EXERCISE DIRECTIONS:
Rewrite each of the rows below, the request lines included, shifting every coordinate in the answers by -4. Leave the pictures out of your answer.

Entries for locating words and elements:
****************************************
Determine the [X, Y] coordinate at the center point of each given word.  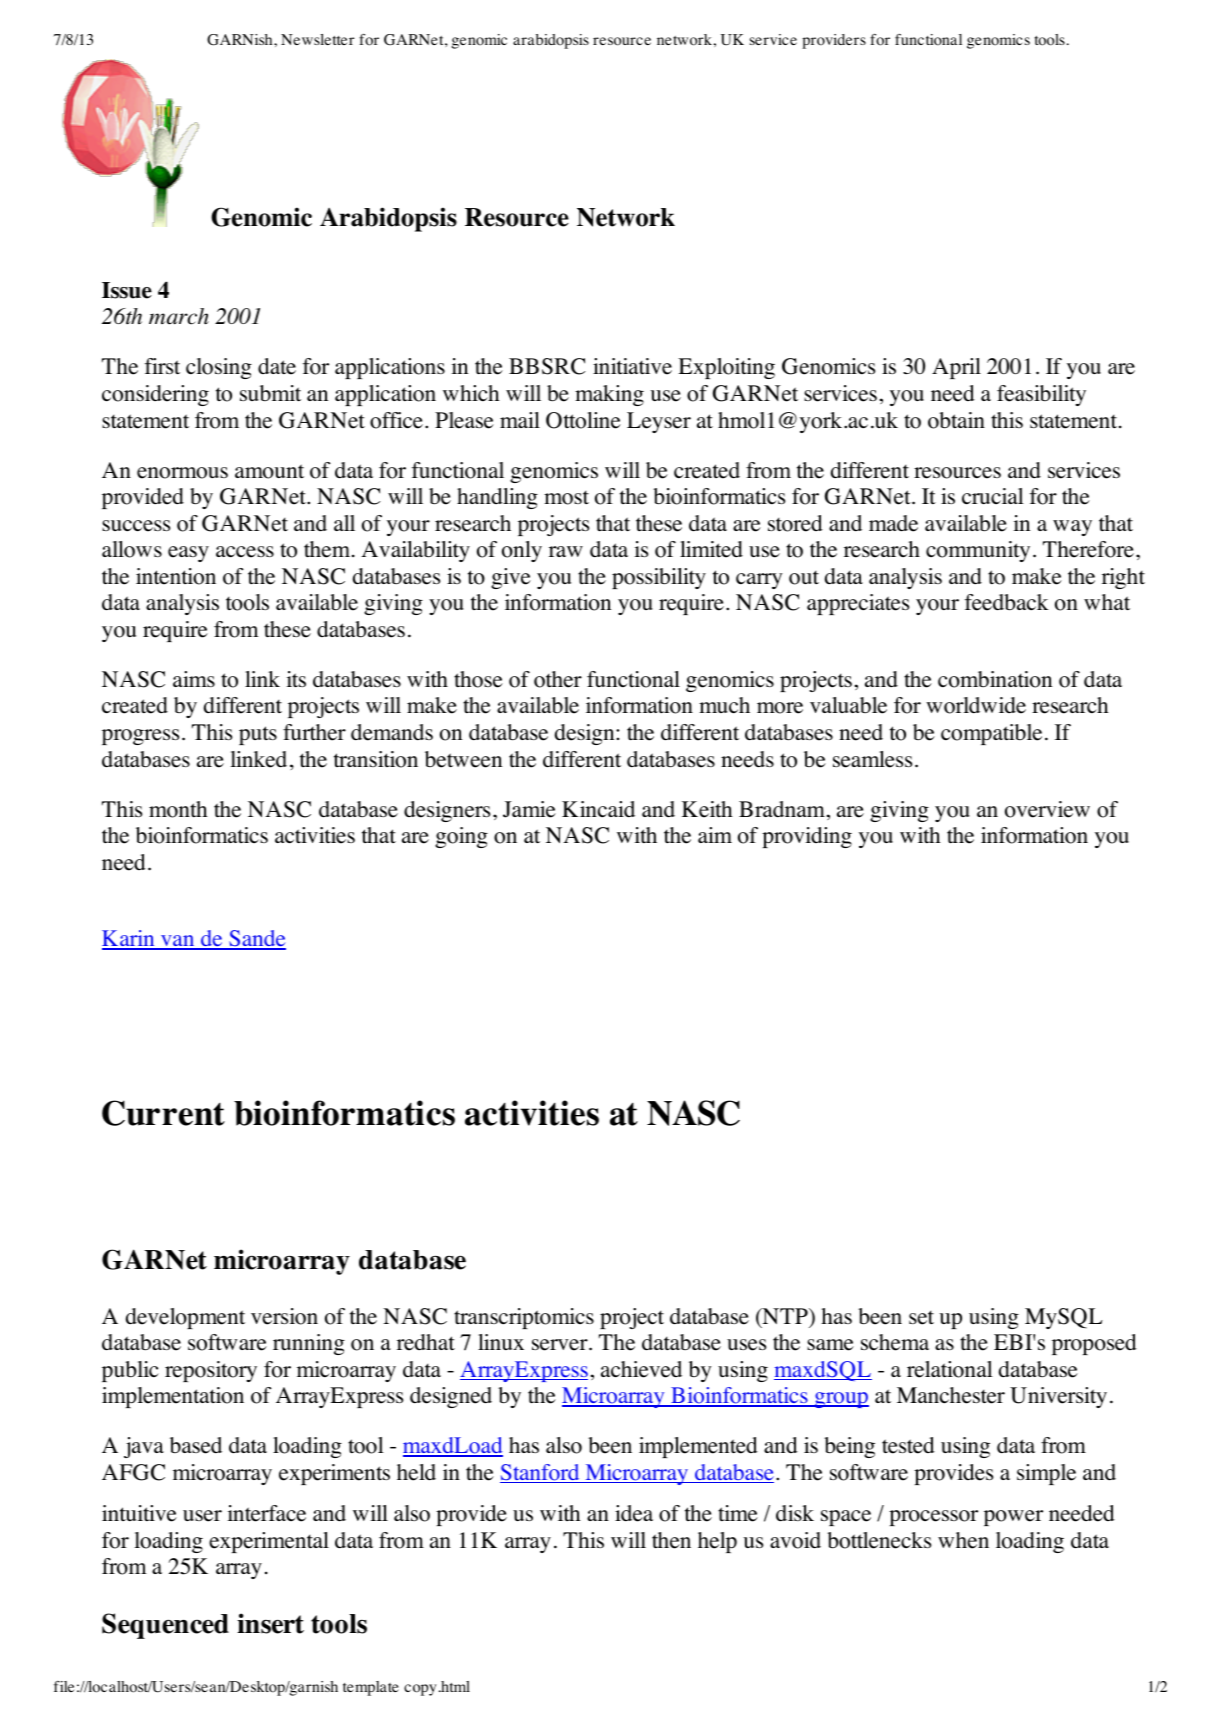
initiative [632, 366]
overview [1047, 809]
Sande [256, 940]
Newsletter [317, 39]
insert [270, 1623]
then [671, 1540]
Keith [707, 809]
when [963, 1540]
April [956, 368]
****************************************
EXERCISE RESPONSE:
Determine the [X, Y] coordinate at the center point of each given word.  
initiative [628, 362]
overview [1043, 805]
Sande [252, 936]
Newsletter [313, 35]
insert [266, 1619]
then [667, 1536]
Keith [703, 805]
when [959, 1536]
April [952, 364]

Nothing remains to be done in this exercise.